Problema curto A →
Extraia do excerto sobre o ensino da língua cabo-verdiana tudo o que vai desde "F. Pratas pensa" até "sistema de ensino.".
Problema curto B →
Enumere todas as organizações mencionadas no excerto sobre o ensino da língua cabo-verdiana.
Problema curto C →
Prossiga o excerto sobre o ensino da língua cabo-verdiana a partir do ponto em que ele termina.

Excerto do texto →
F. Pratas pensa que sabe avaliar o trabalho dos outros melhor que instituições como (para citar só algumas) a Cooperação Suíça para o Desenvolvimento, que financiou o Projeto Piloto de Alfabetização Bilingue em Cabo Verde, ou a Fundação Calouste Gulbenkian, que apoiou os quatro projetos em que participei como autora, coordenadora ou consultora (como o Projeto, que coordenei, Turma Bilingue (Português-Cabo-verdiano), em Portugal) ou o Instituto de Linguística Teórica e Computacional, ou a Associação de Crioulos de Base Lexical Portuguesa e Espanhola, de que fui membro fundador, ou a ALMA-CV, ou o próprio Presidente da República de Cabo Verde, Pedro Pires, que, em 2010, me atribuiu uma condecoração que procuro honrar, incentivando e acompanhando, nomeadamente, os processos conducentes à introdução da língua cabo-verdiana no sistema de ensino.
Mas, pior ainda, F. Pratas não sabe em que consiste, realmente, o Manual que defende porque, na melhor das hipóteses, não o leu.

Informação fornecida →
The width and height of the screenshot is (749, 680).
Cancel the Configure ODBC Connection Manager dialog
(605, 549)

...

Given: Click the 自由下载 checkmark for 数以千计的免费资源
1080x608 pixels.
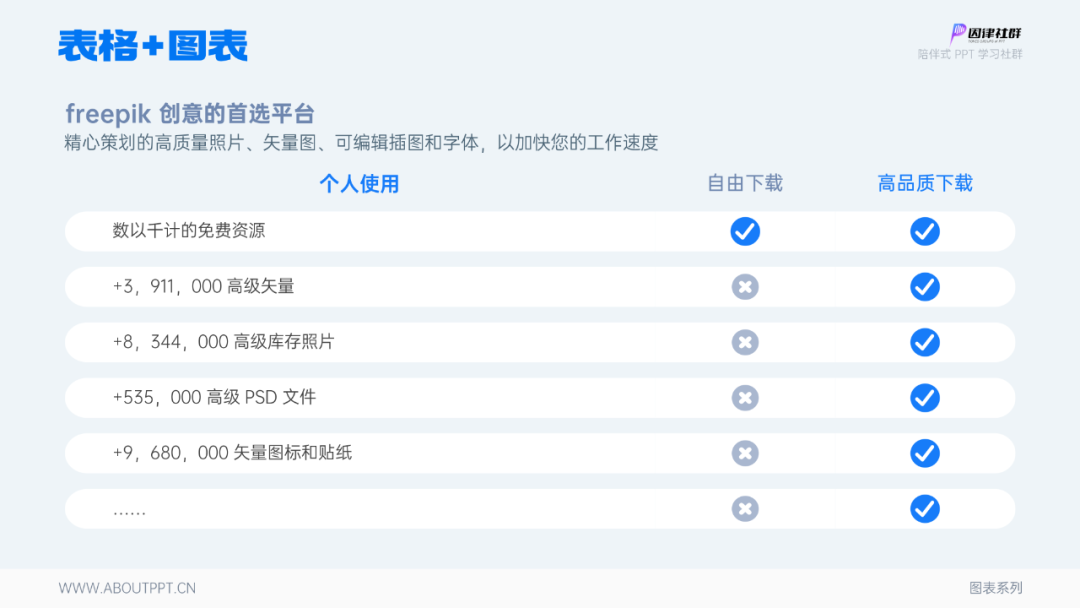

Resultado do exercício A →
F. Pratas pensa que sabe avaliar o trabalho dos outros melhor que instituições como (para citar só algumas) a Cooperação Suíça para o Desenvolvimento, que financiou o Projeto Piloto de Alfabetização Bilingue em Cabo Verde, ou a Fundação Calouste Gulbenkian, que apoiou os quatro projetos em que participei como autora, coordenadora ou consultora (como o Projeto, que coordenei, Turma Bilingue (Português-Cabo-verdiano), em Portugal) ou o Instituto de Linguística Teórica e Computacional, ou a Associação de Crioulos de Base Lexical Portuguesa e Espanhola, de que fui membro fundador, ou a ALMA-CV, ou o próprio Presidente da República de Cabo Verde, Pedro Pires, que, em 2010, me atribuiu uma condecoração que procuro honrar, incentivando e acompanhando, nomeadamente, os processos conducentes à introdução da língua cabo-verdiana no sistema de ensino.

Resultado do exercício B →
Cooperação Suíça para o Desenvolvimento
Fundação Calouste Gulbenkian
Instituto de Linguística Teórica e Computacional
Associação de Crioulos de Base Lexical Portuguesa e Espanhola
ALMA-CV

Resultado do exercício C →
E digo na melhor das hipóteses, porque mal seria que, lendo-o, enquanto linguista, não tivesse ela própria produzido um parecer contrariando as graves falhas de carácter linguístico que nele se encontram e que eu, dada a extensão, só em parte assinalei.
Fi-lo eu e também o Grupo que elaborou e apresentou publicamente o mencionado Parecer. E, pelos vistos, as análises críticas que Pratas considera “opiniões pseudocientíficas” tiveram foros de cientificidade bastante para que as autoras, embora sem qualquer aviso, menção ou agradecimento, as usassem para corrigir o Manual e elaborar uma nova versão, publicada on-line a 4 de julho.
Cotejando a versão inicial e a atual, vemos que, com essas correções, houve melhorias, embora ainda muito aquém do desejado. Assim, em vez da forma gráfica fala para representar ‘fla’, aparece agora, e bem, fla; o segmento em fim de palavra -iu, que tinha desaparecido, sem regra que o justificasse (inper, anuns, patris), é agora reposto, também sem justificação explícita (ainda que com inconsistências, como no caso de izersis); na descrição gramatical do sistema verbal, já não encontramos afirmações erróneas como Un verb d stad, sima ’sabe’, ka meste sta kunpanhad d ta pa indika un ason na prezent (p.113 da versão original ), em que se confunde estado com ação, para dar apenas um exemplo.
No entanto, mantêm-se muitos problemas gráficos e gramaticais, nas descrições da língua propostas aos alunos e na terminologia usada, que requerem atenção e reformulação, mas cuja explicação, pela sua especificidade e complexidade, não cabe neste texto (podendo vir a ser facultada noutro âmbito, como aconteceu com os comentários por mim enviados às autoras, em abril último).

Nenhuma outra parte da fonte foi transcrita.